In the lab, fear was encoded into mice of varying ages, both infants and adults, by exposing them to small conditioning shocks. When returned to the training context, the older mice were able to retain the memory and freeze at the times and locations that they expected the footshock days after training. However, infant mice were a different story.

“In our experiment, infant mice successfully encode a memory but fail to retrieve it when [tested] at long retention delays (i.e. infantile amnesia). Using memory-tagging and optogenetic techniques, we were able to bring the memory back by forcing the neurons that were involved with memory encoding to become active again,” wrote Guskjolen.

When their neurons were treated with light, the infant mice were more likely to remember where to freeze. The stimulation of the neurons in the hippocampus led to artificial memory expression, even 90 days after initial training.

“This finding is a bit of an enigma because we forget the earliest experiences of our lives a phenomena known as infantile amnesia,” added Guskjolen. “The finding that the physical basis of these memories still exists in the brain in a ‘silent’ state might explain how these forgotten memories continue to influence our thoughts and behaviours as adults.”

Initially, the researchers questioned whether the loss of memory in the infant mice was due to storage failure, where there isn’t enough space in the brain to retain memories, or retrieval failure, where memories are retained but the brain isn’t able to access them. However, throughout the study, the mice who were encoded with memories and opto-stimulated were able to experience these same memories again. The memory loss was therefore a case of retrieval failure.

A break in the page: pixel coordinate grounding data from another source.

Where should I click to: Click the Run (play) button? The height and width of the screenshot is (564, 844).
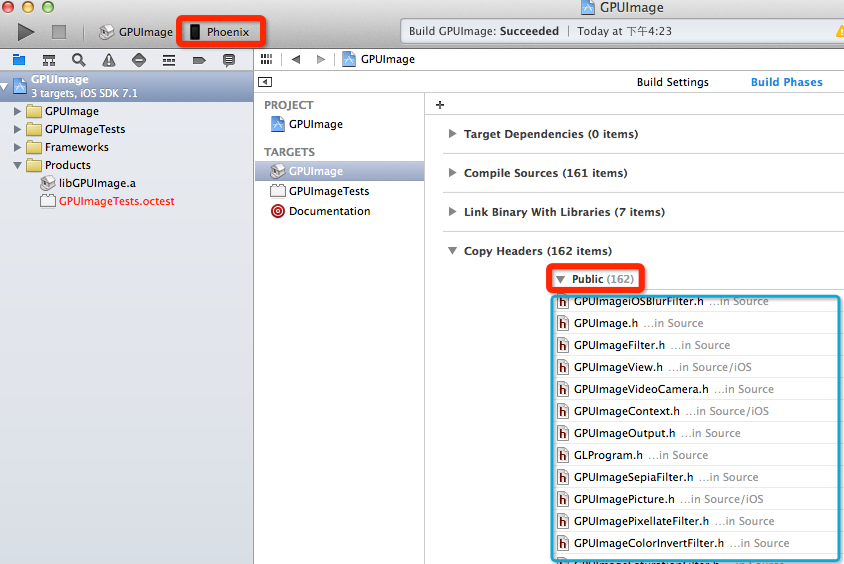[26, 32]
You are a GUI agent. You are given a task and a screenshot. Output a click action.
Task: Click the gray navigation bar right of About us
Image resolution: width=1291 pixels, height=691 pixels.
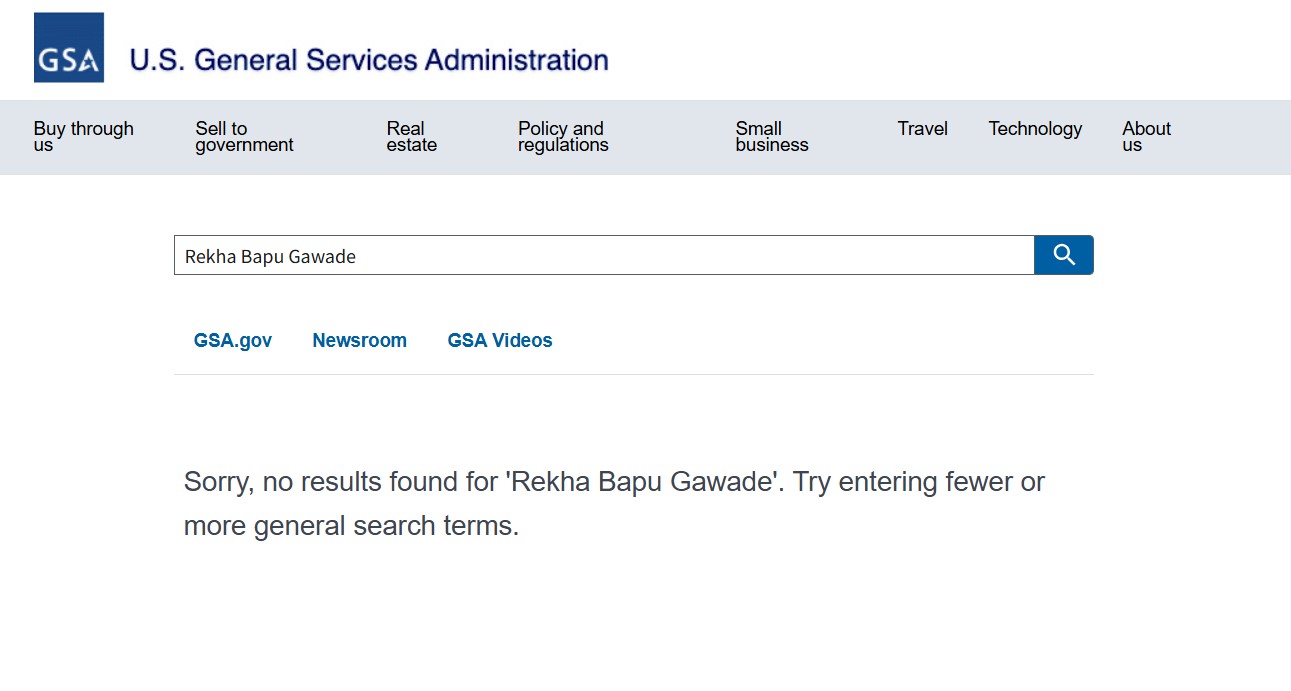(x=1235, y=137)
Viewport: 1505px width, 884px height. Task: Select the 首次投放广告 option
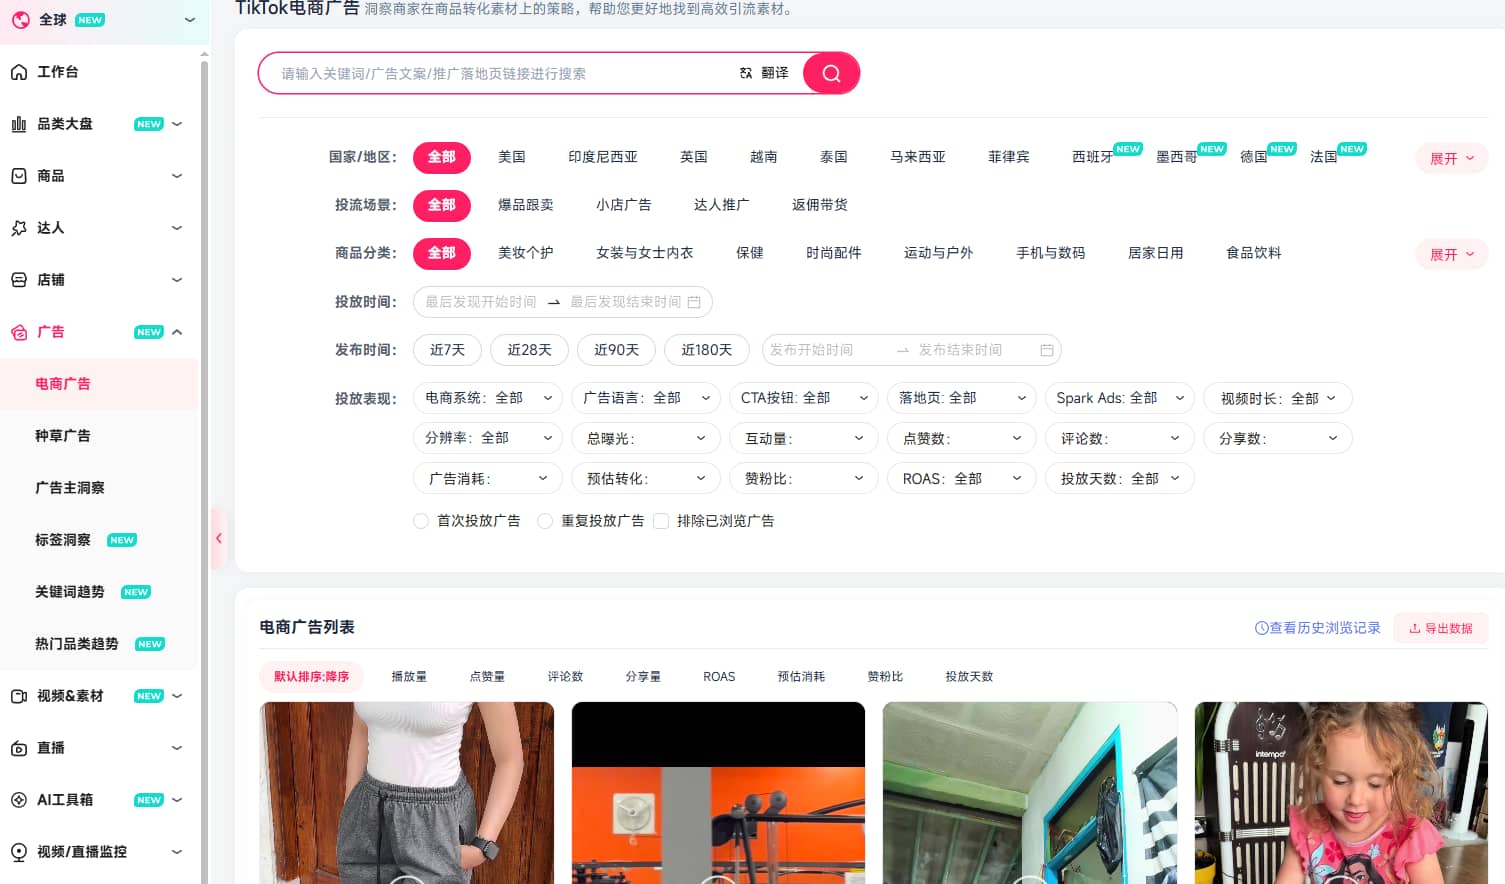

According to Guskjolen, the implications of these findings for human medicine are hugely significant as the many “commonalities across mammalian brains in terms of neural subtypes, structure, and function” suggest that that these results will be translatable to humans.

“Many disorders that afflict humans are at their heart disorders of forgetting. Sometimes these disorders are characterized by too much forgetting (Alzheimer’s disease) and sometimes by too little forgetting (Post Traumatic Stress Disorder),” wrote Guskjolen. “To find cures [for] these disorders, it is important that we first understand the mechanisms of forgetting under normal circumstances.”